Ex-Fed, mortgage rates will probably tick up. The Obama administration’s Home Affordable Modification Program has been a disappointment, even to the Treasury, according to a report by the Special Inspector General for the Troubled Asset Relief Program. (The Treasury used $50 billion of TARP money as part of a $75 billion program to incentivize borrowers and lenders to modify mortgages.)
One year into the program, 168,708 mortgages have received permanent modifications, according to the SIGTARP report. Aspects of the program make it “particularly vulnerable to re- defaults,” including a failure to consider a homeowner’s other debt, an unaffordable second mortgage or the inability to meet increasing monthly payments at the end of five years.
Repeat Offenders
The recidivism rate among defaulted borrowers who get modified loans is high even in good times. These are not good times.
More than 11.3 million homeowners owed more than their homes were worth in the fourth quarter, according to First American CoreLogic, a provider of mortgage data and analytics in San Francisco. Borrowers may decide “it makes more economic sense for them to walk away from their mortgage notwithstanding the lower payments,” SIGTARP says.
And that’s the government’s outlook.
Perhaps another solution is in order. A novel idea not yet tried would be to do what other industries do to rid themselves of unsold merchandise. They hold a sale. Let prices fall until the goods find a buyer.
I’m all for charity and doing what makes sense. If a lender decides it’s in his self-interest to reduce the loan balance on underwater or delinquent mortgages -- if modification is cheaper than foreclosure -- that’s between management and shareholders.
Bubbles Are Good?
With government programs, those who lived within their means, who bought a home they could afford, are being asked to pay for the mistakes of others. Bankers and insurance companies weren’t the only ones who were greedy.
In 2007, Newsweek’s Daniel Gross wrote a book entitled, “Pop! Why Bubbles Are Great for the Economy!” His thesis was that asset bubbles leave behind a usable infrastructure and are a net positive for the economy.
Even then he was straining to fit the housing bubble into his bubbles-are-good framework.

__What you are asked to do__.
Set down, word for word, the stretch of the mortgage-modification text from "Repeat Offenders" through "the government’s outlook.".

__Extracted data__.

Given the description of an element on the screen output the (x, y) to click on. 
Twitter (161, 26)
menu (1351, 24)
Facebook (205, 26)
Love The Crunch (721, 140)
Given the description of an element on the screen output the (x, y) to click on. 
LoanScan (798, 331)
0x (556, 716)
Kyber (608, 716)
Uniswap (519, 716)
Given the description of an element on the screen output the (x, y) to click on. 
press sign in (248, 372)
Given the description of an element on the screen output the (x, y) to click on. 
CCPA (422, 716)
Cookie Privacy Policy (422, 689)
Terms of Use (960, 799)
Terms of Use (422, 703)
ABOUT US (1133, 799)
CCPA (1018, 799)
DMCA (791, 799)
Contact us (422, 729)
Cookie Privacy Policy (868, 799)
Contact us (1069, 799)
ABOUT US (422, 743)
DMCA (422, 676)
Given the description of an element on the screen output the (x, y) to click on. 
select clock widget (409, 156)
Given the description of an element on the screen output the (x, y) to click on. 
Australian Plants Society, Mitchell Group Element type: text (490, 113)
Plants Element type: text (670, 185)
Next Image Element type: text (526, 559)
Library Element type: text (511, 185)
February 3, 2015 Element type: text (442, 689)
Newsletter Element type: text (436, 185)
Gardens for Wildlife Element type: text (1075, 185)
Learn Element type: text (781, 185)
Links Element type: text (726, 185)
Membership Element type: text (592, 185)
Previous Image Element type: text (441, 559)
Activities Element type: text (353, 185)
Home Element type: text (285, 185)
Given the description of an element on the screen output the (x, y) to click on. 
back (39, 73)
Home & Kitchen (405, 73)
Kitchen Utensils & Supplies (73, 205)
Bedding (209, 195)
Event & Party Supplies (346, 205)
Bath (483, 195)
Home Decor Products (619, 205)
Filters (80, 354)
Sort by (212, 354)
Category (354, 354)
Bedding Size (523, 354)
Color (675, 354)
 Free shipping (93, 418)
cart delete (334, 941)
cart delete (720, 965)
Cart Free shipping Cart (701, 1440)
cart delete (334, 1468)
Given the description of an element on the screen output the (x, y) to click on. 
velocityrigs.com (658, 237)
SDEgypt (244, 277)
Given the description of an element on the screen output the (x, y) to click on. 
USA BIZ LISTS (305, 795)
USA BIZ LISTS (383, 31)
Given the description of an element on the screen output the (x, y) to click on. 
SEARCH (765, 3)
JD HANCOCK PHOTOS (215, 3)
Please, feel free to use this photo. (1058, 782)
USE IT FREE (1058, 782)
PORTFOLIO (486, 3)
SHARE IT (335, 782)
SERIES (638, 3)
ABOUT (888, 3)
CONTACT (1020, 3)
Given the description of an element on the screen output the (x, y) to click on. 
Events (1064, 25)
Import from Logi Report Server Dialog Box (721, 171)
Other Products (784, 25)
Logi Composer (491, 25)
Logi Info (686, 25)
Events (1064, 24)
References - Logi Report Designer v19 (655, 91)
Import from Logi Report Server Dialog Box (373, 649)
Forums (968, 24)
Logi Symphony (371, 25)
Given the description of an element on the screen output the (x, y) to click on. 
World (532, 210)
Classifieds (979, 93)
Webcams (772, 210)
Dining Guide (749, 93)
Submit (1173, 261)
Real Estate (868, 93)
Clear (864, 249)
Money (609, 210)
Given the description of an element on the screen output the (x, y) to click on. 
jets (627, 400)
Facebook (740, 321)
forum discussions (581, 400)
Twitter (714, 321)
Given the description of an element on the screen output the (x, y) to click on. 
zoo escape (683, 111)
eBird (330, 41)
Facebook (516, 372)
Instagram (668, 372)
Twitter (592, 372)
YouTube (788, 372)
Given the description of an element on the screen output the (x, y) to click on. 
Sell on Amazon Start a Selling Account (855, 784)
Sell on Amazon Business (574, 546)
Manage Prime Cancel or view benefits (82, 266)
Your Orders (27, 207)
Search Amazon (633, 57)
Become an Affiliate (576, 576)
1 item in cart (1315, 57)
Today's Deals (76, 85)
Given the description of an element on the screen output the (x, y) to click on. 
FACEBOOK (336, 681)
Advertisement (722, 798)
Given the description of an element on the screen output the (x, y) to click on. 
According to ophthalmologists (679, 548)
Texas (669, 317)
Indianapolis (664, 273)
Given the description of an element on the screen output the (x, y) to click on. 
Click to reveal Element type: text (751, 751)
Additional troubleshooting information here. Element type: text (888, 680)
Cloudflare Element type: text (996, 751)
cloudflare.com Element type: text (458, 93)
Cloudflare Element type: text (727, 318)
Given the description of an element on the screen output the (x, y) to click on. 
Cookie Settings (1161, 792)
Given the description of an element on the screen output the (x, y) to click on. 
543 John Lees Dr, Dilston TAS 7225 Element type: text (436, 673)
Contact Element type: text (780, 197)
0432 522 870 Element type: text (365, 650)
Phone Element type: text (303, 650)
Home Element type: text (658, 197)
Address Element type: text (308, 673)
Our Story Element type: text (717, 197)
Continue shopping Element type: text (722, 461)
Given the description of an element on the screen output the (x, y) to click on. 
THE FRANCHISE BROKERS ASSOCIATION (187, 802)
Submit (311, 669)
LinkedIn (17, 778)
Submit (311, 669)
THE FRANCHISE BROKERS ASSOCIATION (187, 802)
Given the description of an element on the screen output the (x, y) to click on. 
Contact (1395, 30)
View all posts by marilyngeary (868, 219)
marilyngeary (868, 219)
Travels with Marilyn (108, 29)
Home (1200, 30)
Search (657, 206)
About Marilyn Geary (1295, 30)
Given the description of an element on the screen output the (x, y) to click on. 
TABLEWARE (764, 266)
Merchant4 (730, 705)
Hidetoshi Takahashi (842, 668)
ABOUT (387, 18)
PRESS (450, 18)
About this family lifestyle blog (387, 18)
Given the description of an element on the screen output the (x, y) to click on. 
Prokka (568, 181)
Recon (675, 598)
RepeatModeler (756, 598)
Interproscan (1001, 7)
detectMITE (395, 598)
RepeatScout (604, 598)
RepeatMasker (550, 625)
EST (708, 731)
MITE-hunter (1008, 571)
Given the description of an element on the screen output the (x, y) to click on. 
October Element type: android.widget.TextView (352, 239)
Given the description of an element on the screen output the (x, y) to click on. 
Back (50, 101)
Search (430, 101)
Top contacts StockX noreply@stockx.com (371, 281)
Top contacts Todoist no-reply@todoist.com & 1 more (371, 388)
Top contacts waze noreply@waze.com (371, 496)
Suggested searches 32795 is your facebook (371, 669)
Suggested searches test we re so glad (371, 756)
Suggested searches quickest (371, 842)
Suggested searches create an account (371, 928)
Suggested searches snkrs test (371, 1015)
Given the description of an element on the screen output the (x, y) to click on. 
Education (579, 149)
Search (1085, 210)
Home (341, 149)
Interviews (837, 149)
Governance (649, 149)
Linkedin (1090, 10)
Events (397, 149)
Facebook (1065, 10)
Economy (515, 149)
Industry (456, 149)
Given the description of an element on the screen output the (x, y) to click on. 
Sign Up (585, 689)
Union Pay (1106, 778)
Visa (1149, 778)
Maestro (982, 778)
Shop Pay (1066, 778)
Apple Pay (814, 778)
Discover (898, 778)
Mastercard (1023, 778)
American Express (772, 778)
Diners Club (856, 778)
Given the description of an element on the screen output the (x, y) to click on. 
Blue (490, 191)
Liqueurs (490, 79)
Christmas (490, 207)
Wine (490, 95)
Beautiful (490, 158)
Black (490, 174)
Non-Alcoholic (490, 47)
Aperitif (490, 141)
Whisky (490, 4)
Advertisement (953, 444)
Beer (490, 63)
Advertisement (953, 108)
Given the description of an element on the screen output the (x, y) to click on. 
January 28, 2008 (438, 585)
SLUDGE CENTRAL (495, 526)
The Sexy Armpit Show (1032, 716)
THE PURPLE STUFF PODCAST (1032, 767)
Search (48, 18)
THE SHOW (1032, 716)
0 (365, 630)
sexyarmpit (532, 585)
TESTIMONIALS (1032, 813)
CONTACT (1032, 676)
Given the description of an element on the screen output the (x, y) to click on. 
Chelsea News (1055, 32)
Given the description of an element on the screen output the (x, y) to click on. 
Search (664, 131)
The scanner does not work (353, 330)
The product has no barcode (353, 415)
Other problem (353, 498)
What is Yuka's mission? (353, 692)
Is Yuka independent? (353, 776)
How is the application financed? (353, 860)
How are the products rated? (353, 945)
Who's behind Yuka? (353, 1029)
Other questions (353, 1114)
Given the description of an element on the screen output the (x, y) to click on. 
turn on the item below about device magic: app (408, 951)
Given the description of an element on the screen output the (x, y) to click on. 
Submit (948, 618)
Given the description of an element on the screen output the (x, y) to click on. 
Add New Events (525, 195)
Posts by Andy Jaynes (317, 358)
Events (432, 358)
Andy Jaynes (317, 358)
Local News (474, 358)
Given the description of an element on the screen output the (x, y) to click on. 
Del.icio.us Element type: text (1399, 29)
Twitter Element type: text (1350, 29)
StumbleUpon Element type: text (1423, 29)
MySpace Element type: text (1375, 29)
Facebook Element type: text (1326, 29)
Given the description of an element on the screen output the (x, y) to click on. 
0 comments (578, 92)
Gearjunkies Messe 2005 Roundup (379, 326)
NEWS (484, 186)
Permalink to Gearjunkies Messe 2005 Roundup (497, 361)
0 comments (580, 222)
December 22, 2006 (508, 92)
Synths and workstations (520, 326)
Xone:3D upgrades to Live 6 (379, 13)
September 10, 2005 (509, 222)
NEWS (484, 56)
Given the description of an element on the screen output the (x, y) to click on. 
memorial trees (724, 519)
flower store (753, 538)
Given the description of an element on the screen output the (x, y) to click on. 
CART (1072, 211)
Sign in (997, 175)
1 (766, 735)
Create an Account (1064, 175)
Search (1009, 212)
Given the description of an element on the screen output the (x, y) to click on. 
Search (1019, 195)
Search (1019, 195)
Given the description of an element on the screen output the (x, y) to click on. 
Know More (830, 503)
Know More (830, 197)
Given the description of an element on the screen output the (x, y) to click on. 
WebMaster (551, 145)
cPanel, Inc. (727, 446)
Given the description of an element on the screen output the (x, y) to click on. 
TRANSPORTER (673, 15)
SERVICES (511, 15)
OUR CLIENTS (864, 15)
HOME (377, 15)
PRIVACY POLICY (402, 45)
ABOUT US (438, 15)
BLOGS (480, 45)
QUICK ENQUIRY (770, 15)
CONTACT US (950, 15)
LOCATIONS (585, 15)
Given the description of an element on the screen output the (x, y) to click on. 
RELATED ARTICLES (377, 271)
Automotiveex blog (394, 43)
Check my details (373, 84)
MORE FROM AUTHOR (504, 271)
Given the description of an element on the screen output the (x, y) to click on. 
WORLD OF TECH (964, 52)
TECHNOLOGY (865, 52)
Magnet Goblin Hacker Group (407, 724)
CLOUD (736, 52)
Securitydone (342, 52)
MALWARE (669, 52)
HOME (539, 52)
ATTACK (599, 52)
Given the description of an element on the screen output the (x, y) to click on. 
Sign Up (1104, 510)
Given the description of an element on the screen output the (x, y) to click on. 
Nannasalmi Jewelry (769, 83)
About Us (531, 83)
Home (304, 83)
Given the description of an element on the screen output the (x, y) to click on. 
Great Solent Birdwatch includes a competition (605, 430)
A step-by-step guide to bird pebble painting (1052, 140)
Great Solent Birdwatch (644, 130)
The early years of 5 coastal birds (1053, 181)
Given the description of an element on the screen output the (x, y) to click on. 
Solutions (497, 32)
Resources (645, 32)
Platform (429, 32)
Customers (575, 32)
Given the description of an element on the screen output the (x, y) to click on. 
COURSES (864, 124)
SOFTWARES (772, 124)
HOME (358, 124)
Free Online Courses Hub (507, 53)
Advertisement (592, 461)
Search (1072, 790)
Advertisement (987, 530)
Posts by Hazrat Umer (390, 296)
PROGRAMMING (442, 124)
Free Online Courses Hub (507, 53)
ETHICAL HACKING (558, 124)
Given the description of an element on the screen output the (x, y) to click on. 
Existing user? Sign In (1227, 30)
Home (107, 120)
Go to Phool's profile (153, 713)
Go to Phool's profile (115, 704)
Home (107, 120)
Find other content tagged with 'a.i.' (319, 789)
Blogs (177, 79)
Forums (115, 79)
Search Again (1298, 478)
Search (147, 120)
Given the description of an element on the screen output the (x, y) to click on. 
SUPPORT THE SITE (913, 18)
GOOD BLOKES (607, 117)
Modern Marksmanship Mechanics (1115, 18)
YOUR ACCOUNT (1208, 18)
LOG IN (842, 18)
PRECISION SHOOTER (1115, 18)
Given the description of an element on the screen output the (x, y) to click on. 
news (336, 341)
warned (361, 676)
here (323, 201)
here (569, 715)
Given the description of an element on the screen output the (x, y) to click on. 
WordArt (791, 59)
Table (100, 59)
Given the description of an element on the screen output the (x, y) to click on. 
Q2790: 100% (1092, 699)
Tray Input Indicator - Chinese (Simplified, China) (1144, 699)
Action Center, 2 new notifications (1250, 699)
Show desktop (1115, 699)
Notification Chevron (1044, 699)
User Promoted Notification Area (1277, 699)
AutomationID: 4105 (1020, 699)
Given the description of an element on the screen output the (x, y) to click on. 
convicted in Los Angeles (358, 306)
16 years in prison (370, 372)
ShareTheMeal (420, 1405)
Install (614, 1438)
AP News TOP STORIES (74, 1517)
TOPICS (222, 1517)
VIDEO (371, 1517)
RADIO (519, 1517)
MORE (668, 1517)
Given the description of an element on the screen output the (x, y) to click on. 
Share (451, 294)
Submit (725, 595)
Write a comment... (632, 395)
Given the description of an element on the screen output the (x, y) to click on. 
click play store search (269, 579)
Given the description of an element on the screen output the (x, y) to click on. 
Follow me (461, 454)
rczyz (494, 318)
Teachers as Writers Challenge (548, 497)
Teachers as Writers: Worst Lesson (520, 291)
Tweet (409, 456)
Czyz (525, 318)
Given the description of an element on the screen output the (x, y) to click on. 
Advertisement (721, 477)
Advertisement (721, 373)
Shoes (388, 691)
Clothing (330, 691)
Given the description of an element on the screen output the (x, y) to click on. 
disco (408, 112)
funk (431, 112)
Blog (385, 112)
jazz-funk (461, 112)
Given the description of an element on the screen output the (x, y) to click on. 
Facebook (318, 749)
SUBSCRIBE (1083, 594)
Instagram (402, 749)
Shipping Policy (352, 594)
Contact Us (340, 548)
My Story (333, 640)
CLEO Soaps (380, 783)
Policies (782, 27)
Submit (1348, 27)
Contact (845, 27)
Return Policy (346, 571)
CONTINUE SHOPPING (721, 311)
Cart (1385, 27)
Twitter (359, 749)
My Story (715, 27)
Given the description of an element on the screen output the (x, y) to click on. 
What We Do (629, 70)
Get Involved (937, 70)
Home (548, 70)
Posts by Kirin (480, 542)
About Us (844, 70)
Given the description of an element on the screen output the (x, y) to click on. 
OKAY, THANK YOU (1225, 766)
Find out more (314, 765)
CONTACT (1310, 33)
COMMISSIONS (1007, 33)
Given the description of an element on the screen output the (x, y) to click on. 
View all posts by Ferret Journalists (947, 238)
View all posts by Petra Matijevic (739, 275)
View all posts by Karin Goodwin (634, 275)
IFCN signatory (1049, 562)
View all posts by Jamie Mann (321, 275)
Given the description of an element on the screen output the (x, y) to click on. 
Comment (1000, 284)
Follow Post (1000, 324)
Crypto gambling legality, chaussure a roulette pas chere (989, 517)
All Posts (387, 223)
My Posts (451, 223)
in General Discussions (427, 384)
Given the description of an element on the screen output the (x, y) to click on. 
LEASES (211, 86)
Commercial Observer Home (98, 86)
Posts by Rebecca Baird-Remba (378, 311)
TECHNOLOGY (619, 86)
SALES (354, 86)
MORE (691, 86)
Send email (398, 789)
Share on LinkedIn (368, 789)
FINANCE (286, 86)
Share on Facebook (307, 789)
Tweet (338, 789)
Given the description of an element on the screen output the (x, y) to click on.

__Exercise response__.
Repeat Offenders
The recidivism rate among defaulted borrowers who get modified loans is high even in good times. These are not good times.
More than 11.3 million homeowners owed more than their homes were worth in the fourth quarter, according to First American CoreLogic, a provider of mortgage data and analytics in San Francisco. Borrowers may decide “it makes more economic sense for them to walk away from their mortgage notwithstanding the lower payments,” SIGTARP says.
And that’s the government’s outlook.